Whatever interests you pursue and develop, archaeology will refine your existing skills and build new ones, making you an informed and intelligent analyst of past societies and cultures, as well as a critical thinker, and an articulate presenter and writer of your ideas.

With the Division of Archaeology and the McDonald Institute for Archaeological Research, Cambridge is one of the largest centres of archaeological research in Britain, and we have recently been awarded top place in the Good University Guide for Archaeology in the UK. Archaeology students at Cambridge benefit from direct hands-on access to world-class collections in Cambridge’s many museums, libraries and research centres.

Archaeology at King's

Fitzwilliam Exhibition Sign outside King's College

 The Fitzwilliam Museum is five minutes walk from King's

King’s has a rich tradition as one of the major colleges for ‘Arch and Anth’, and the new course in Archaeology continues that spirit of broad enquiry into the human past.

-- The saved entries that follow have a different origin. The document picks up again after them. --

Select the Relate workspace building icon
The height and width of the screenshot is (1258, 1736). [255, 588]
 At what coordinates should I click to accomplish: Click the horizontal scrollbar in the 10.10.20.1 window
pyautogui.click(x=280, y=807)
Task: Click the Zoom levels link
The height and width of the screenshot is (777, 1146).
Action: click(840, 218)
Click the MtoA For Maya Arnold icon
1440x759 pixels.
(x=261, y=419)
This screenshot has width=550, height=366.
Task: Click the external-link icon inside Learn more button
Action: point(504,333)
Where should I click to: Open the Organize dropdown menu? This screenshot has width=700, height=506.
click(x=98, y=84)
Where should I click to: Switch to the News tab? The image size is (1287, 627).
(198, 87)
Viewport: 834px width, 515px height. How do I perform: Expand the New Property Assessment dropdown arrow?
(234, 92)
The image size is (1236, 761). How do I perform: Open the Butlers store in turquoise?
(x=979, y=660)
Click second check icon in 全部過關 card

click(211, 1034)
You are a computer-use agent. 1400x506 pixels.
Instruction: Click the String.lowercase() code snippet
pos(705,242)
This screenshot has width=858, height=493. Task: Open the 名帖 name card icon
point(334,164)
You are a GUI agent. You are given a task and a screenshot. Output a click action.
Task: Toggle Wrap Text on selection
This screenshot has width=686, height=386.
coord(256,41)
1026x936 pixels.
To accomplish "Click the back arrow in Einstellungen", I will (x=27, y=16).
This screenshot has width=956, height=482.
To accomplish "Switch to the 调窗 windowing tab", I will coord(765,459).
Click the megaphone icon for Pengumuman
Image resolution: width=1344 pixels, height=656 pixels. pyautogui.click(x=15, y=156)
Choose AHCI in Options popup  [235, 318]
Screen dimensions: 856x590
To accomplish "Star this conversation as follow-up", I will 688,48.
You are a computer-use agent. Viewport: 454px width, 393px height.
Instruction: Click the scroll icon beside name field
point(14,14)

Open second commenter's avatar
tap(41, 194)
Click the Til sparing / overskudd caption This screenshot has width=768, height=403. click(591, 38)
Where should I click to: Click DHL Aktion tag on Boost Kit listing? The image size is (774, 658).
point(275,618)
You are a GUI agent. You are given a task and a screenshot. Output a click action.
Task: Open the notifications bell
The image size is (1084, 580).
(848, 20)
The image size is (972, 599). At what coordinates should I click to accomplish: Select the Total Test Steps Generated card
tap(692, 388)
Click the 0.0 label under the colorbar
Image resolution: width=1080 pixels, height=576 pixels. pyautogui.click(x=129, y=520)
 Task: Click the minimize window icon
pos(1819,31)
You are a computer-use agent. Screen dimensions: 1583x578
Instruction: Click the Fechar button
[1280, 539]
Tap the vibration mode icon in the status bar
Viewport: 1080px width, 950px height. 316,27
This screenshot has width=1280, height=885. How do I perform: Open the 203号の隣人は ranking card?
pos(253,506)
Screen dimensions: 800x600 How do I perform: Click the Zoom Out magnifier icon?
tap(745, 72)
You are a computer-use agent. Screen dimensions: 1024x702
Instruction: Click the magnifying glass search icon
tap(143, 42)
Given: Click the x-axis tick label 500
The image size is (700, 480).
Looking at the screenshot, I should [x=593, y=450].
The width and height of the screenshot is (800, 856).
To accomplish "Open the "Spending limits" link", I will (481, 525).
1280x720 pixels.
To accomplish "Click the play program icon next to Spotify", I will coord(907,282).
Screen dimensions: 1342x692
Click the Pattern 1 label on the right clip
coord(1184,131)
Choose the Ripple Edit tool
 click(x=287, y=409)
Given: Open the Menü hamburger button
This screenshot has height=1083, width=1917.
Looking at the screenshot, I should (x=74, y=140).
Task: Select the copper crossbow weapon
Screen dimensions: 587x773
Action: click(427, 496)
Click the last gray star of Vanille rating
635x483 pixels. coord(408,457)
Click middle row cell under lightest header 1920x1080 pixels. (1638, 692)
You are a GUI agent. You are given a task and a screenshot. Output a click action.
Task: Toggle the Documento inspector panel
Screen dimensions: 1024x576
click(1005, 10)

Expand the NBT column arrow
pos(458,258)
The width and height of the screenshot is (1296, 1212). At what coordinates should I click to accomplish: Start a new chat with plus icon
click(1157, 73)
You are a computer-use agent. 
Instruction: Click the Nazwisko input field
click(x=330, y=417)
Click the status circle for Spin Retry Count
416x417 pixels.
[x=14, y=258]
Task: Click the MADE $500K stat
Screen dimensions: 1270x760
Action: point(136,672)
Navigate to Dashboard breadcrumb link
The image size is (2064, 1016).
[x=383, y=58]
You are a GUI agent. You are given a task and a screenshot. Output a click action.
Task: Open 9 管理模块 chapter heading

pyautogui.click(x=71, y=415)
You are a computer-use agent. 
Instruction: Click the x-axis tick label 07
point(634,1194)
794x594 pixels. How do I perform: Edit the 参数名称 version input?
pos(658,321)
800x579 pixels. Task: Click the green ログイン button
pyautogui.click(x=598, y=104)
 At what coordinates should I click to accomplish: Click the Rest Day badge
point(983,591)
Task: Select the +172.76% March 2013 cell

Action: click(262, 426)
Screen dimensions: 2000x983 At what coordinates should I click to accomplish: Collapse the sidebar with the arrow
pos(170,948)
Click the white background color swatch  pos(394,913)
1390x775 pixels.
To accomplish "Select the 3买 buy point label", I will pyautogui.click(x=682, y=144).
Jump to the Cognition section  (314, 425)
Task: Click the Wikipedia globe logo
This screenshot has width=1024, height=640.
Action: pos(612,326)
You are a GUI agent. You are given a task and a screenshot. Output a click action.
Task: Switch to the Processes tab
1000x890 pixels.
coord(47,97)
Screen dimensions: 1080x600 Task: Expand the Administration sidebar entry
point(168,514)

Prominent archaeologist Kingsmen have included Sir John Marshall, a pioneer in the archaeology of India, and Charles McBurney, who was a Fellow of King’s in the 1940s, and a leading figure in development of archaeology in Africa. More recently the College has particular research strengths in human evolution and ecology, and in the African origins of humanity.

The Director of Studies in Archaeology is Robert Foley, who is Director of the Leverhulme Centre for Human Evolutionary Studies and is a specialist in human evolution. You might like to watch recent video clips on his work in human evolution and discoveries of the earliest evidence for warfare part of the In-Africa Project.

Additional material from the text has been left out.